◆ EXERCISE REQUIREMENTS:
**a)** In the post about Slack's Jenkins UI outage, how did the team restore the UI so their dev teams were unblocked?
**b)** Continue the post about Slack's Jenkins UI outage, starting right after its last sentence.

◆ DOCUMENT SECTION:
Artwork courtesy of the Jenkins project.

At Slack we manage a sophisticated Jenkins infrastructure to continuously build and test our mobile apps before release. We have hundreds of jobs running in a variety of different environments. One day something very odd happened — our Jenkins UI stopped working although the jobs continued to run. This post is a breakdown of how we ended up in this state and how we fixed the problem. From this experience, we’re also sharing some general-purpose tips on troubleshooting a Jenkins issue.

Sample Original UI:

Broken UI:

A little history

As part of our automation setup, we continuously run integrity jobs to inspect our Jenkins nodes. These jobs check system configurations and properties and look to see if any node is failing those checks. The checks automatically mark Jenkins nodes as offline when any of those checks fail and notifies our Mobile Build & Release team via a Slack message.

When our Jenkins UI stopped working, we noticed two things:

  1. We had recently upgraded Jenkins and all its plugins to a newer version
  2. The integrity job ran and failed on one of our Jenkins nodes

With this knowledge, and after restoring the Jenkins UI by rebooting the main instance so that our dev teams were unblocked, we started our investigation.

Going down the rabbit hole

We thought that there was some connection between the integrity job and the UI, but the error message from the UI didn’t reveal much. We then tried to reproduce the error. In a separate Jenkins staging environment, which was running the same Jenkins version and plugins as our Jenkins production environment, we manipulated one of the nodes on purpose and reran the integrity job. And again, the UI broke, so we could reproduce the issue.

◆ SUPPLIED INFORMATION:
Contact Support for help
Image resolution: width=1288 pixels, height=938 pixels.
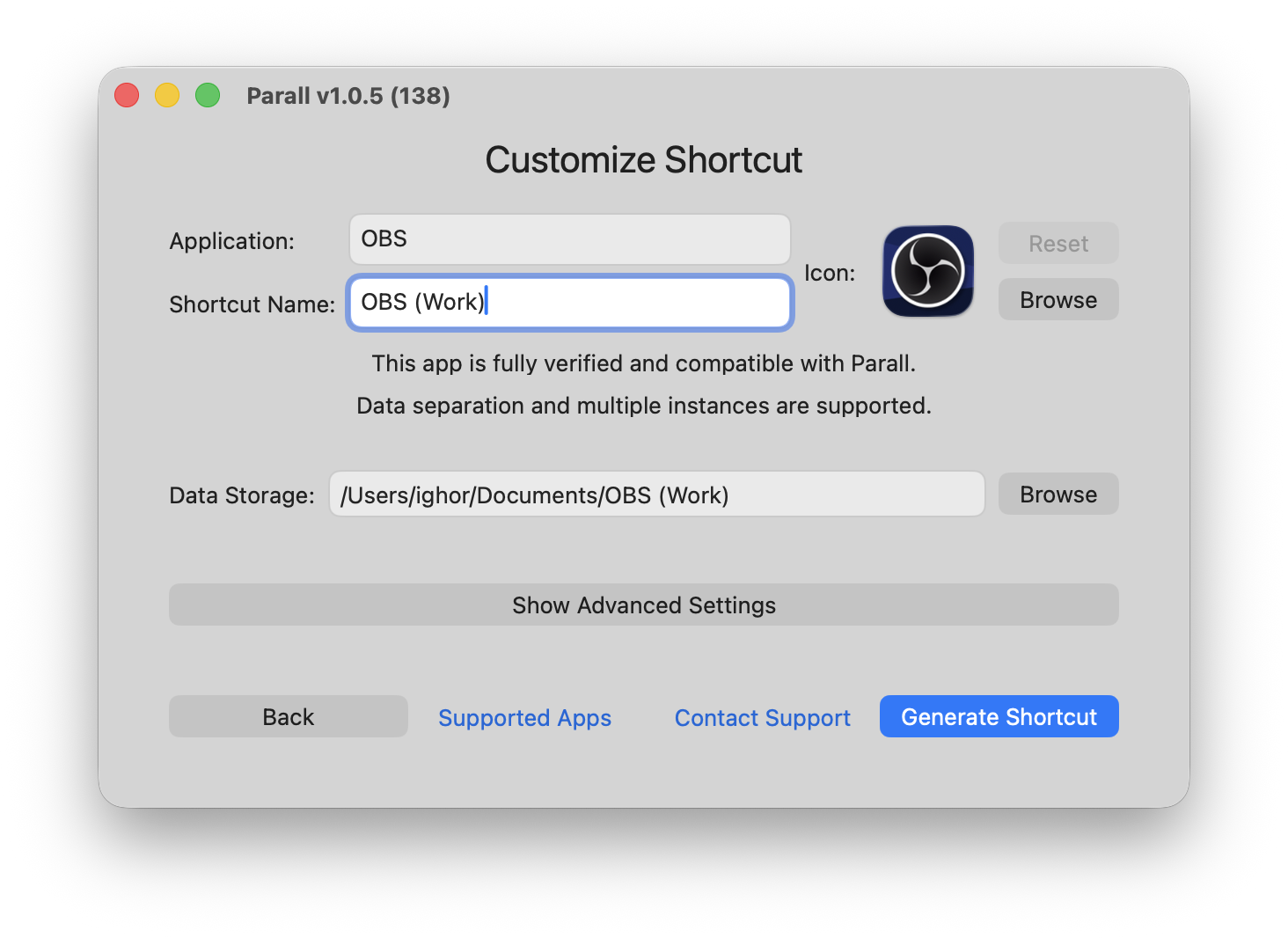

◆ RESPONSES BY TASK:
**a)** They rebooted the main Jenkins instance.

**b)**
We noticed the following error in the logs of the job:

expected to call
hudson.slaves.SlaveComputer.setTemporarilyOffline
but wound up catching OfflineMessage.toString; see:
https://jenkins.io/redirect/pipeline-cps-method-mismatches/

Note: “hudson.slaves” is part of the interface that Jenkins provides; in our own code at Slack, we’ve fully moved over to “controller” and “agent” as the preferred terminology.

We use a common pattern that calls the Jenkins Java API with an instance of the OfflineMessage class to provide the cause of a particular node getting marked as offline to provide context:

def markNodeOffline() {
  def node = getCurrentNode(env.NODE_NAME)
  node.toComputer().setTemporarilyOffline(
    true, OfflineCause.create(new OfflineMessage())
  )
}

class OfflineMessage extends org.jvnet.localizer.Localizable {
  def message

  OfflineMessage() {
    super(null, null, [])
    def timestr = new Date().format(
      "HH:mm dd/MM/yy z", TimeZone.getDefault()
    )
    this.message = "The node was taken offline at ${timestr} due to corrupted host file"
  }

  String toString() {
    this.message
  }

  String toString(java.util.Locale l) {
    toString()
  }
}

We added the typical @NonCPS annotation to the affected methods (toString()) and retriggered the job. The error was gone from the job logs, but the Jenkins UI still broke. So while it might have been related to the missing annotation, this change did not resolve the issue. Reproducing the behavior once more, we started tailing the Jenkins logs while trying to load the UI. We noticed the following error:

2020-12-05 02:44:44.201+0000 [id=24] WARNING h.i.i.InstallUncaughtExceptionHandler#handleException: Caught unhandled exception with ID a4bf874a-5029-4f37-b6e6-217ca8bb76de org.apache.commons.jelly.JellyTagException: jar:file:/var/cache/jenkins/war/WEB-INF/lib/jenkins-core-2.235.5.jar!/hudson/model/Computer/index.jelly:63:66: Rejecting unsandboxed property get: OfflineMessage.message 

Clearly, something about the OfflineMessage class breaks the Jenkins UI. But what?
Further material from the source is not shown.